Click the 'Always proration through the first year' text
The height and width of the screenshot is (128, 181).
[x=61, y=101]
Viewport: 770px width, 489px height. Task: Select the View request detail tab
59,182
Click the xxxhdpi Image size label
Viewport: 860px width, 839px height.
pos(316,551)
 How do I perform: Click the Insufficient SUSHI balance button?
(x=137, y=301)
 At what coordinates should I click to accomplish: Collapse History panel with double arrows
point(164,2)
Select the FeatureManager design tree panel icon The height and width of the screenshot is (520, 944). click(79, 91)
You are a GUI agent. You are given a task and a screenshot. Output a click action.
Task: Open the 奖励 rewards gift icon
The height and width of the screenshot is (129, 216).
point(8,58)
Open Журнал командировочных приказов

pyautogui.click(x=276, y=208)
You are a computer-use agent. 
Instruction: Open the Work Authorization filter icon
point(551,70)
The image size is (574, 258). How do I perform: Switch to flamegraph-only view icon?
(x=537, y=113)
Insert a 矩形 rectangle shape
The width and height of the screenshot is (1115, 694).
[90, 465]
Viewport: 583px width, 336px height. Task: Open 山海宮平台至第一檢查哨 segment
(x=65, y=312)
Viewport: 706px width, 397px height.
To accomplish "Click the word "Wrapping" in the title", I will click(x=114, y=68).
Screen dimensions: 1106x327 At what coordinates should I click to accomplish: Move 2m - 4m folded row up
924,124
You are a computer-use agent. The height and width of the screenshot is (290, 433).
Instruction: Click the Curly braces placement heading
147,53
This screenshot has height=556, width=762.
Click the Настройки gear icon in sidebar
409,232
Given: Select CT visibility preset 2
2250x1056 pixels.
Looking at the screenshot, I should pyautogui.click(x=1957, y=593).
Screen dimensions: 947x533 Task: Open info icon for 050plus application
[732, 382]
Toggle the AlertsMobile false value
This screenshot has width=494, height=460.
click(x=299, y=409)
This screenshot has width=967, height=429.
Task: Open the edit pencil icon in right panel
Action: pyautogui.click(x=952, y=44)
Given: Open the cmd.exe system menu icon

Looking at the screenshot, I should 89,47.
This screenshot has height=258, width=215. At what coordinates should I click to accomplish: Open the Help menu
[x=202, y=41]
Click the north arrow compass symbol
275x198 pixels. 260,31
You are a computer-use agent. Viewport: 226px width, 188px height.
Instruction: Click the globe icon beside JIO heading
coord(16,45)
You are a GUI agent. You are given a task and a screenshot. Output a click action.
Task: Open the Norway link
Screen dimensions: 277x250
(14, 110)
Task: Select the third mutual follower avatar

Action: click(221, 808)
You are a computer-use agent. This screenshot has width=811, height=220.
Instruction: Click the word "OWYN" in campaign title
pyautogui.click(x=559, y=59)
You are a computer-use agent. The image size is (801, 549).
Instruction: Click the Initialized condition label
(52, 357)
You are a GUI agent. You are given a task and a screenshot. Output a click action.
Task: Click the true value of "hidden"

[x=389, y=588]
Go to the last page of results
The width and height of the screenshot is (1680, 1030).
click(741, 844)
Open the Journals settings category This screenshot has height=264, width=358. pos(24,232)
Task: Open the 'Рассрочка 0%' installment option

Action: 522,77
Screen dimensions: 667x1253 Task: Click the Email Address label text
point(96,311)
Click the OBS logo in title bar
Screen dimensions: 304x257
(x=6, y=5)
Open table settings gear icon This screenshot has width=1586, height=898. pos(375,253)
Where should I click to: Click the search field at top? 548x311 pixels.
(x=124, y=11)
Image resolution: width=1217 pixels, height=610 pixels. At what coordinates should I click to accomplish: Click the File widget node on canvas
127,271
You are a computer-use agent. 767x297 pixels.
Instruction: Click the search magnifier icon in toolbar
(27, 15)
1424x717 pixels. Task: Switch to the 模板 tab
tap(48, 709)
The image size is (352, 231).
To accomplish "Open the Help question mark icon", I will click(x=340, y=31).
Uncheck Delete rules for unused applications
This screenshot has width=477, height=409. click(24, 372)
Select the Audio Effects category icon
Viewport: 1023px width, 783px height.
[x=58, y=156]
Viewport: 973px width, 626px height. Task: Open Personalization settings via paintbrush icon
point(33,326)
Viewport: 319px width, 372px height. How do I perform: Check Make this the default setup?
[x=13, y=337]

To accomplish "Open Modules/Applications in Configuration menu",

* * * * * * *

What you return should match every line above exactly.

Problem solution:
Click the 'Always proration through the first year' text
The height and width of the screenshot is (128, 181).
[x=61, y=101]
Viewport: 770px width, 489px height. Task: Select the View request detail tab
59,182
Click the xxxhdpi Image size label
Viewport: 860px width, 839px height.
pos(316,551)
 How do I perform: Click the Insufficient SUSHI balance button?
(x=137, y=301)
 At what coordinates should I click to accomplish: Collapse History panel with double arrows
point(164,2)
Select the FeatureManager design tree panel icon The height and width of the screenshot is (520, 944). click(79, 91)
You are a GUI agent. You are given a task and a screenshot. Output a click action.
Task: Open the 奖励 rewards gift icon
The height and width of the screenshot is (129, 216).
point(8,58)
Open Журнал командировочных приказов

pyautogui.click(x=276, y=208)
You are a computer-use agent. 
Instruction: Open the Work Authorization filter icon
point(551,70)
The image size is (574, 258). How do I perform: Switch to flamegraph-only view icon?
(x=537, y=113)
Insert a 矩形 rectangle shape
The width and height of the screenshot is (1115, 694).
[90, 465]
Viewport: 583px width, 336px height. Task: Open 山海宮平台至第一檢查哨 segment
(x=65, y=312)
Viewport: 706px width, 397px height.
To accomplish "Click the word "Wrapping" in the title", I will click(x=114, y=68).
Screen dimensions: 1106x327 At what coordinates should I click to accomplish: Move 2m - 4m folded row up
924,124
You are a computer-use agent. The height and width of the screenshot is (290, 433).
Instruction: Click the Curly braces placement heading
147,53
This screenshot has height=556, width=762.
Click the Настройки gear icon in sidebar
409,232
Given: Select CT visibility preset 2
2250x1056 pixels.
Looking at the screenshot, I should pyautogui.click(x=1957, y=593).
Screen dimensions: 947x533 Task: Open info icon for 050plus application
[732, 382]
Toggle the AlertsMobile false value
This screenshot has width=494, height=460.
click(x=299, y=409)
This screenshot has width=967, height=429.
Task: Open the edit pencil icon in right panel
Action: pyautogui.click(x=952, y=44)
Given: Open the cmd.exe system menu icon

Looking at the screenshot, I should 89,47.
This screenshot has height=258, width=215. At what coordinates should I click to accomplish: Open the Help menu
[x=202, y=41]
Click the north arrow compass symbol
275x198 pixels. 260,31
You are a computer-use agent. Viewport: 226px width, 188px height.
Instruction: Click the globe icon beside JIO heading
coord(16,45)
You are a GUI agent. You are given a task and a screenshot. Output a click action.
Task: Open the Norway link
Screen dimensions: 277x250
(14, 110)
Task: Select the third mutual follower avatar

Action: click(221, 808)
You are a computer-use agent. This screenshot has width=811, height=220.
Instruction: Click the word "OWYN" in campaign title
pyautogui.click(x=559, y=59)
You are a computer-use agent. The image size is (801, 549).
Instruction: Click the Initialized condition label
(52, 357)
You are a GUI agent. You are given a task and a screenshot. Output a click action.
Task: Click the true value of "hidden"

[x=389, y=588]
Go to the last page of results
The width and height of the screenshot is (1680, 1030).
click(741, 844)
Open the Journals settings category This screenshot has height=264, width=358. pos(24,232)
Task: Open the 'Рассрочка 0%' installment option

Action: 522,77
Screen dimensions: 667x1253 Task: Click the Email Address label text
point(96,311)
Click the OBS logo in title bar
Screen dimensions: 304x257
(x=6, y=5)
Open table settings gear icon This screenshot has width=1586, height=898. pos(375,253)
Where should I click to: Click the search field at top? 548x311 pixels.
(x=124, y=11)
Image resolution: width=1217 pixels, height=610 pixels. At what coordinates should I click to accomplish: Click the File widget node on canvas
127,271
You are a computer-use agent. 767x297 pixels.
Instruction: Click the search magnifier icon in toolbar
(27, 15)
1424x717 pixels. Task: Switch to the 模板 tab
tap(48, 709)
The image size is (352, 231).
To accomplish "Open the Help question mark icon", I will click(x=340, y=31).
Uncheck Delete rules for unused applications
This screenshot has width=477, height=409. click(24, 372)
Select the Audio Effects category icon
Viewport: 1023px width, 783px height.
[x=58, y=156]
Viewport: 973px width, 626px height. Task: Open Personalization settings via paintbrush icon
point(33,326)
Viewport: 319px width, 372px height. How do I perform: Check Make this the default setup?
[x=13, y=337]

To accomplish "Open Modules/Applications in Configuration menu",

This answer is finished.